Abstract
A hierarchy of models, varying from 2½-layer to 4½-layer systems, is used to explore the dynamics of the Pacific Subsurface Countercurrents, commonly referred to as “Tsuchiya Jets” (TJs). The TJs are eastward currents located on either side of the equator at depths from 200 to 500 m and at latitudes varying from about 2° to 7° north and south of the equator, and they carry about 14 Sv of lower-thermocline (upper-intermediate) water throughout the tropical Pacific. Solutions are found in idealized and realistic basins and are obtained both analytically and numerically. They are forced by winds and by a prescribed Pacific interocean circulation (IOC) with transport M (usually 10 Sv), representing the outflow of water in the Indonesian passages and a compensating inflow from the Antarctic Circumpolar Current.

● **TASK LIST**
A: In the abstract on the Pacific Subsurface Countercurrents, how much water do the Tsuchiya Jets carry through the tropical Pacific?
B: Resume the abstract on the Tsuchiya Jets after its final sentence and write the next part.

● **PROVIDED DATA**
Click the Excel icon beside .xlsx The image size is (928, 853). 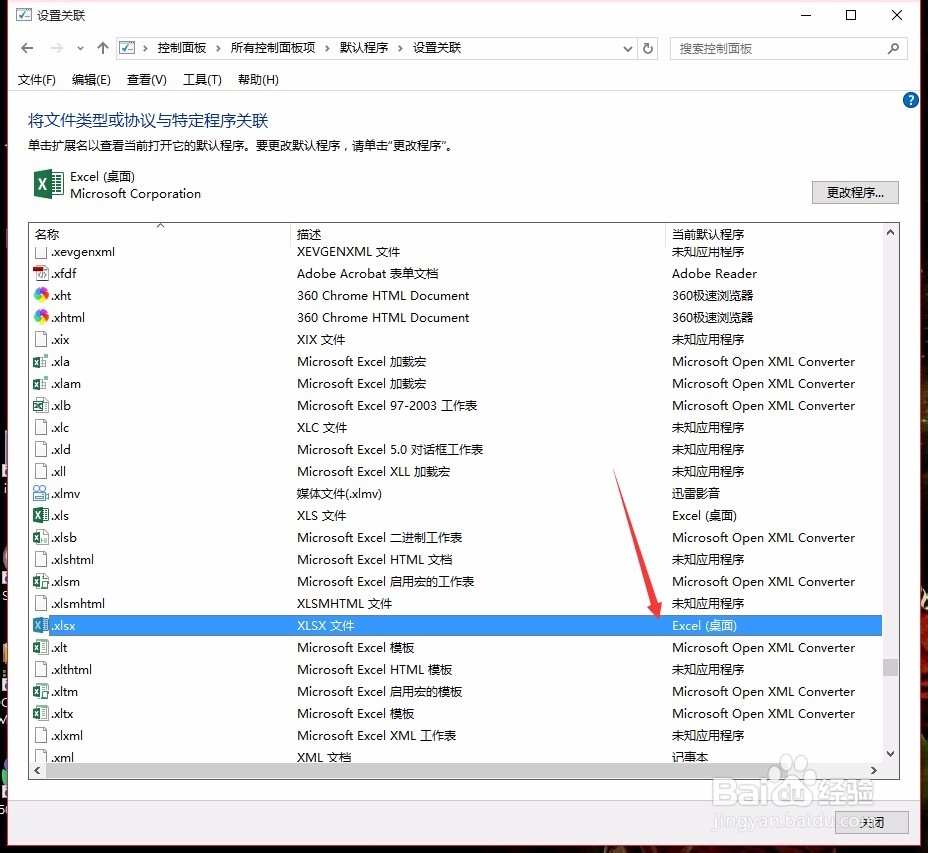pos(40,625)
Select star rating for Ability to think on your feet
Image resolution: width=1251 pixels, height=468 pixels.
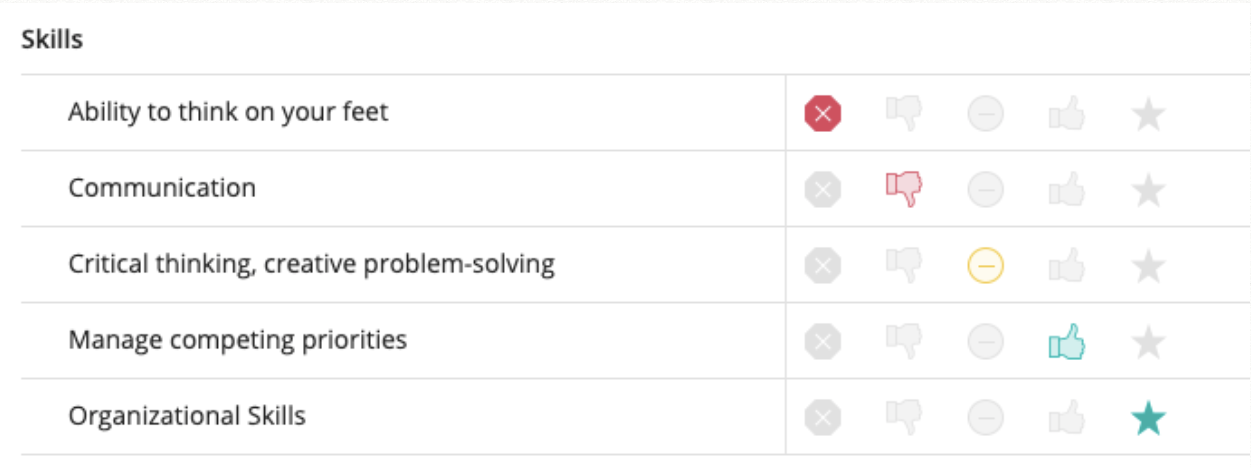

● **PER-TASK ANSWERS**
A: About 14 Sv of lower-thermocline (upper-intermediate) water.

B:
Analytic solutions to the 2½-layer model suggest that the TJs are geostrophic currents along arrested fronts. Such fronts are generated when Rossby wave characteristics, carrying information about oceanic density structure away from boundaries, converge or intersect in the interior ocean. They indicate that the southern and northern TJs are driven by upwelling along the South American coast and in the ITCZ band, respectively, that the northern TJ is strengthened by a recirculation gyre that extends across the basin, and that TJ pathways are sensitive to stratification parameters. Numerical solutions to the 2½-layer and 4½-layer models confirm the analytic results, demonstrate that the northern TJ is strengthened considerably by unstable waves along the eastward branch of the recirculation gyre, show that the TJs are an important branch of the Pacific IOC, and illustrate the sensitivity of TJ pathways to vertical-mixing parameterizations and the structure of the driving wind.
In a solution to the 2½-layer model with M = 0, the southern TJ vanishes but the northern one remains, being maintained by the unstable waves. In contrast, both TJs vanish in the M = 0 solution to the 4½-layer model, apparently because wave energy can radiate into a deeper layer (i.e., layer 4). In the 4½-model, then, the TJs exist because of the Indonesian Throughflow, a remarkable example of remote forcing on a basinwide scale.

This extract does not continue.